One step further, and the full truth of deliverance is made good to the believer, expressed by our last preposition, viz.,


"There is therefore now no condemnation to them that are in Christ Jesus," where it is well known Romans 8, should end, the latter clause belonging to verse 4. The believer's full standing "IN Christ," no longer IN Adam, is now consciously reached, and with it the full conviction that condemnation, if "in Him," is impossible, hitherto unavoidably connected in the troubled mind with the domination of sin, and the pressure of law's claims, "Being now made free from sin" has now its own special blessedness and intelligent meaning, as well as "become dead to the law by the body of Christ"; deliverance is enjoyed, and liberty now lies before the emancipated believer in all its blessed characteristics, as set forth in Romans 8:1-17.*

*"My standing is in Christ, not in Adam, or flesh at all. It is not that the flesh is not in me, but it is not my standing and place before God. I am in Christ, or in the Spirit; in Christ consequent on His having died and risen and gone up beyond sin and death and judgment; or in the Spirit, which is the power of it down here.

"I have got into the new place in Christ in that I have died to the old thing - Adam - and am alive in Christ. Had I to die or to get free by my own victory I should not succeed, but I have found the need of a deliverer, as unable myself to set aside flesh, and have by grace found one in, by faith, having died and risen with Christ. I have not to die, I reckon myself dead, because by the Holy Ghost Christ who died is in me as my life." (Deliverance front the Law of Sin. J. N. Darby., pp. 9, 10.)

In conclusion, it may be well to summarise the important truths associated with the little words which have been under review.

"Before." Man's universally guilty state, whether Jew or Gentile.

"Without." God's righteousness on behalf of the sinner, is apart from law and law-keeping.

"Through." Redemption lies wholly in the work of Christ.

"For." Propitiation effects the remission of sins absolutely, and resurrection witnesses to justification.

These four concern sins or responsibility.

"By." The two great headships, Adam and Christ, whose respective status is entailed upon those belonging to their respective orders.

"With." The believer having died with Christ, his connection with the Adam headship and order is, for God, thereby dissolved.

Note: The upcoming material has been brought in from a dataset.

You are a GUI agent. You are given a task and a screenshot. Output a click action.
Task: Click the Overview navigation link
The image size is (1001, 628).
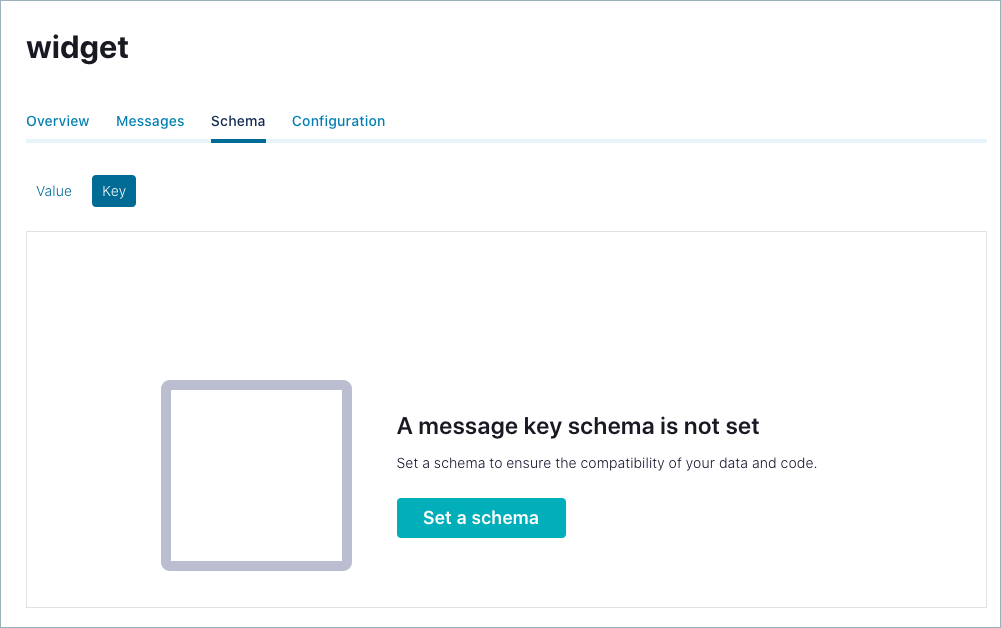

Christ, viewed as raised from the dead, is head of the new order to which he belongs.

"To." The believer accounts himself now dead to sin, to which in Christ's death he died.

"Under." Sin dominates the quickened soul, while law demands what cannot be rendered until deliverance is practically apprehended.

"In." True, full Christian standing in Christ, which introduces the believer into "the liberty wherewith Christ hath made him free."

These last five have to do with sin or entail.

These little golden links in the chain of divine truth in these chapters, leading up from guilty distance to the full Christian state of liberty and enjoyed nearness to God, are presented with a view to simplifying a line of doctrine which may have appeared perplexing to some who have been gauging their own acceptance by occupation with their state, instead of with their standing. But it is important to keep in mind that experimental knowledge of self must precede practical everyday deliverance, however clear we may be doctrinally as to the manner of it. M. C. G.